▶ **Exercise description**
Copy out the rows from the start through the line that contains "pyautogui.click(x=523, y=115)", inclusive, without changing anything.

[Extracted data entries]

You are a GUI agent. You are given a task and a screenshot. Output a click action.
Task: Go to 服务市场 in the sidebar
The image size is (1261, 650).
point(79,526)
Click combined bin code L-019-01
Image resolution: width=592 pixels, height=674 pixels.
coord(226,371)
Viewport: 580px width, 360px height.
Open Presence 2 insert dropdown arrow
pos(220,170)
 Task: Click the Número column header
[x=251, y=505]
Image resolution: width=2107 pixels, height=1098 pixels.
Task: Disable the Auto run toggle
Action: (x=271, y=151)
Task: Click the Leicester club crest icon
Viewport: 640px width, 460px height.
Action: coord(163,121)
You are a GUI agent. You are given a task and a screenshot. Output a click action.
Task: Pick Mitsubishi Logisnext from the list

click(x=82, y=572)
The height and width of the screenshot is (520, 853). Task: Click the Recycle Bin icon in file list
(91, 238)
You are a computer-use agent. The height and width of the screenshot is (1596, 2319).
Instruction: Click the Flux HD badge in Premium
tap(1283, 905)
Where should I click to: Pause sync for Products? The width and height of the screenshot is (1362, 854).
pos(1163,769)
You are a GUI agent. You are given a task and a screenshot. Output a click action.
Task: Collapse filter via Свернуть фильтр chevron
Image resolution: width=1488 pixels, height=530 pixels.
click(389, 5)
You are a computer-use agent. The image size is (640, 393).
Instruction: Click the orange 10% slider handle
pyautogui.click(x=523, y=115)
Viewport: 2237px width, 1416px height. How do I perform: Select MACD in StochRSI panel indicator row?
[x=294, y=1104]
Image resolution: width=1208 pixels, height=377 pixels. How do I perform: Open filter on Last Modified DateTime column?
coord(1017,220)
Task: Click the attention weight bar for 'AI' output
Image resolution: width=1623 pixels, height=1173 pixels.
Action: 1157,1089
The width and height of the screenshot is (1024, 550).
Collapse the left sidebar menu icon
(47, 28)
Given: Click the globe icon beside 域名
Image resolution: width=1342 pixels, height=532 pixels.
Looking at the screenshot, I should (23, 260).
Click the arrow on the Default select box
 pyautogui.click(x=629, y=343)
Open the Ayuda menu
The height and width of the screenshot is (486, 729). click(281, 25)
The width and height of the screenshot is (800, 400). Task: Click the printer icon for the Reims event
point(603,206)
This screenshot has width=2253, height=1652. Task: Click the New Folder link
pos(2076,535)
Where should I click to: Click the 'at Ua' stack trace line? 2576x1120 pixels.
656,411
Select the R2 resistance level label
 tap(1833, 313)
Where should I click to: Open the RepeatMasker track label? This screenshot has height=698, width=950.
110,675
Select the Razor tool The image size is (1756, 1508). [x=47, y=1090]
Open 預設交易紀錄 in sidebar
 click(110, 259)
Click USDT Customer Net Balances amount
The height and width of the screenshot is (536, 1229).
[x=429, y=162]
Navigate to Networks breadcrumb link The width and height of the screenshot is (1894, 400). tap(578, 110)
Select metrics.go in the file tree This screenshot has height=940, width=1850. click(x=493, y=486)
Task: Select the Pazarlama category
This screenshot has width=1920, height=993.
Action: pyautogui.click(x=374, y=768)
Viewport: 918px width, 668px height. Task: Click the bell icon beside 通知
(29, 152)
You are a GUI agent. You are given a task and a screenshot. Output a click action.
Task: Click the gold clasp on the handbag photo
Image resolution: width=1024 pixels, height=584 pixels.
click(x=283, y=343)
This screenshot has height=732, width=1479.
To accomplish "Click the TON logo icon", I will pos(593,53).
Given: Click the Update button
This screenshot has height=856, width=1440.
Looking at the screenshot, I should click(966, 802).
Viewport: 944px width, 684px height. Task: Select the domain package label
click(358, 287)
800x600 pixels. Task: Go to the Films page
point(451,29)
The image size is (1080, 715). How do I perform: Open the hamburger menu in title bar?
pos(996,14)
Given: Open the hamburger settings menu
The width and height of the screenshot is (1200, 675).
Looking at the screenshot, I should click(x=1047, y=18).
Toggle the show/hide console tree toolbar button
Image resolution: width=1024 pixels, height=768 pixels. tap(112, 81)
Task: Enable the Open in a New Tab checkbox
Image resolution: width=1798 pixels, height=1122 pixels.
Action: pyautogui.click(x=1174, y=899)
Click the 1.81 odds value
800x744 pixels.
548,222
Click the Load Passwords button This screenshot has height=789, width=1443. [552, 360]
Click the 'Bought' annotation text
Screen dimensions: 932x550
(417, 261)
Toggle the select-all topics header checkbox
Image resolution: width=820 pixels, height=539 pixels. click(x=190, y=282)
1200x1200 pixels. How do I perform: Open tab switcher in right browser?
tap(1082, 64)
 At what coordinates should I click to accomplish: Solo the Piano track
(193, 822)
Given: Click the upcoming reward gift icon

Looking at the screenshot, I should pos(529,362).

▶ **Response for this exercise**
You are a GUI agent. You are given a task and a screenshot. Output a click action.
Task: Go to 服务市场 in the sidebar
The image size is (1261, 650).
point(79,526)
Click combined bin code L-019-01
Image resolution: width=592 pixels, height=674 pixels.
coord(226,371)
Viewport: 580px width, 360px height.
Open Presence 2 insert dropdown arrow
pos(220,170)
 Task: Click the Número column header
[x=251, y=505]
Image resolution: width=2107 pixels, height=1098 pixels.
Task: Disable the Auto run toggle
Action: (x=271, y=151)
Task: Click the Leicester club crest icon
Viewport: 640px width, 460px height.
Action: coord(163,121)
You are a GUI agent. You are given a task and a screenshot. Output a click action.
Task: Pick Mitsubishi Logisnext from the list

click(x=82, y=572)
The height and width of the screenshot is (520, 853). Task: Click the Recycle Bin icon in file list
(91, 238)
You are a computer-use agent. The height and width of the screenshot is (1596, 2319).
Instruction: Click the Flux HD badge in Premium
tap(1283, 905)
Where should I click to: Pause sync for Products? The width and height of the screenshot is (1362, 854).
pos(1163,769)
You are a GUI agent. You are given a task and a screenshot. Output a click action.
Task: Collapse filter via Свернуть фильтр chevron
Image resolution: width=1488 pixels, height=530 pixels.
click(389, 5)
You are a computer-use agent. The image size is (640, 393).
Instruction: Click the orange 10% slider handle
pyautogui.click(x=523, y=115)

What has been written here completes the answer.